So deciding that pre-teen assault on the music industry is a vital move might not be such a great idea. There will be at least some awkward sods who don’t see the need to make allowances for age and who are only impressed if the music makes it on its own merits.

So my only question is "do OUTL4W make the grade as 2 or 3 chord wonders with attitude?" And on this 12 track CD the answer is, bluntly, "No". It's loud, fresh, in time, in tune (mostly) and crisply mastered. Artwork and general presentation look very good indeed.

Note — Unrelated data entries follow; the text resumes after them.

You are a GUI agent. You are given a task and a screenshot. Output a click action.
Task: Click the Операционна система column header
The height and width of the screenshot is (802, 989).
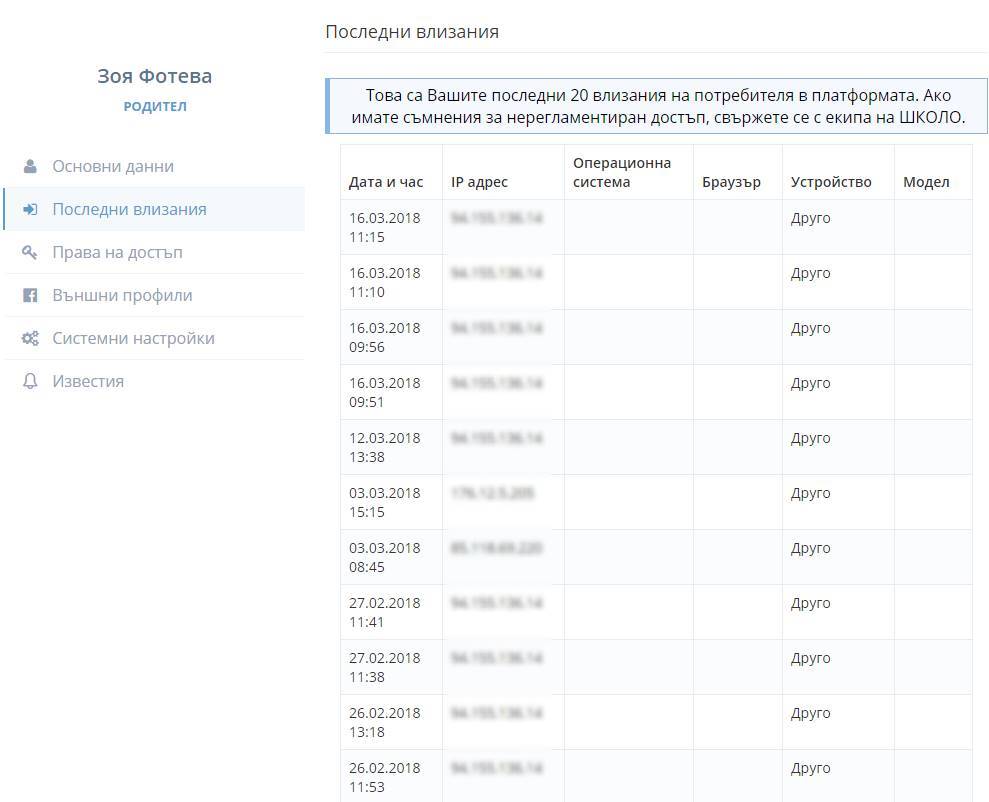(621, 172)
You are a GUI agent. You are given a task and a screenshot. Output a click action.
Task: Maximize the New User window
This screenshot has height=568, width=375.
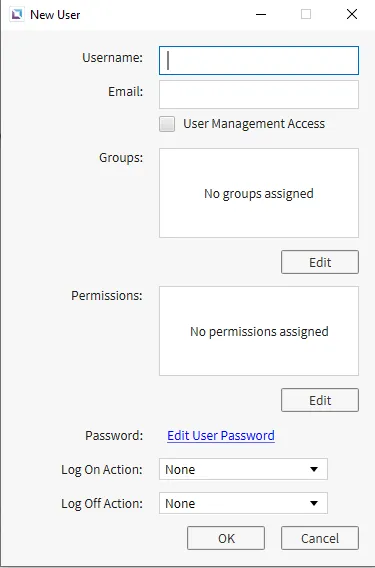click(306, 14)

But the essence of the musical form they adopt is 100% missing - transformed into cute kids pretending to be older than they are.

The massive problem for me is that what I hear is working class outsider culture being plundered and sanitised by a second generation of adult managers rather than expressed by kids from their own starting point. The lyrics are dumb (And that's good) but they're also polite enough to have been written by a TV scriptwriter for the soap characters' school band (titles like "Junk Food", "My Mum Says" and "Rock & Roll Outl4w" say all you need to know on that score).

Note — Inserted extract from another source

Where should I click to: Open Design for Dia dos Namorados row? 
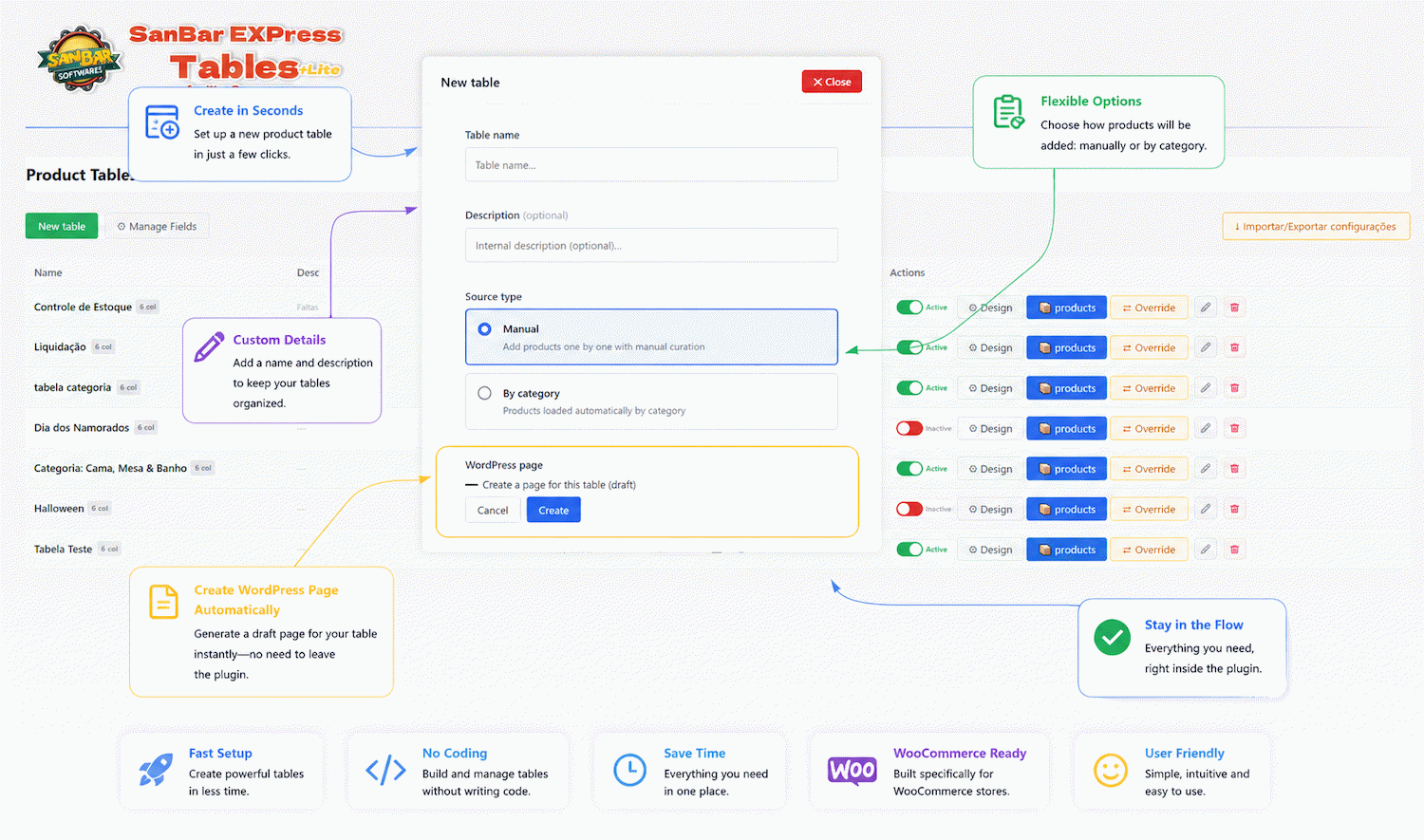tap(990, 428)
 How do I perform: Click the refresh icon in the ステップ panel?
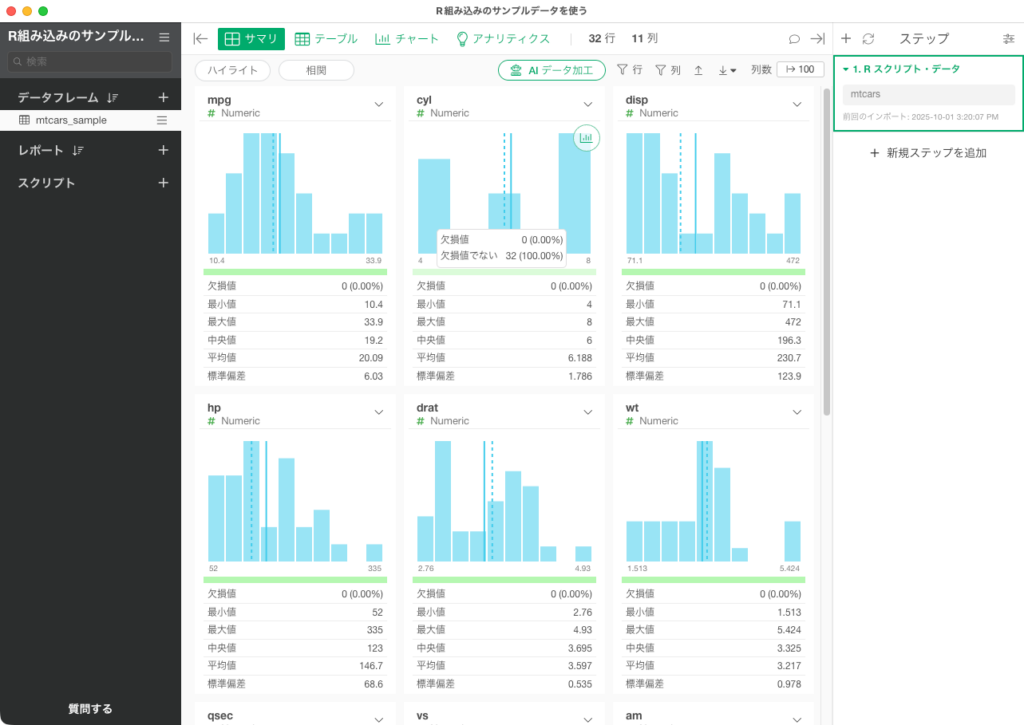tap(868, 39)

The tunes are generic punk/oi shoutings – the very easiest things that any fourpiece band could be asked to write or play. The tempo lashes along, with a well battered kit deployed by the only non-Bentham in the band, Stuart Newburn. They have copied the easier early UK punk rather than the more demanding Green Day sort of thing. But, crucially, it doesn't have it’s own spirit. It sounds faked, because in all sorts of (entirely genuine and enthusiastic) ways it is faked.

In the wider perspective of growing up very fast, "Get In The Van" is a very polished rehearsal for something else that might or might not come later. Talent is on display, for sure, and it could develop into something special. But the strongest message I get from this is about enthusiastic adults' presentation of children's good work. Somehow it all looks better than it should do, better than it needs to. The stylish CD case, with pictures of brand new clothes, haircuts and instruments and a folded poster to stick on your bedroom wall are the very opposite of punk - aspiring not to rejection and alienation but to appropriation, commodification and generic celebrity. A "bit of fun" maybe? A Rugrats take on new music? But not punk.

To the band's credit the consistent sound and quality of the songs is not disrupted or in any way eclipsed by their closing track "If The Kids Are United". They have at least been true to their musical template. But punk never was about the music. If anything it was against the music and against the industry. This CD turns that upside down in so many puzzling ways.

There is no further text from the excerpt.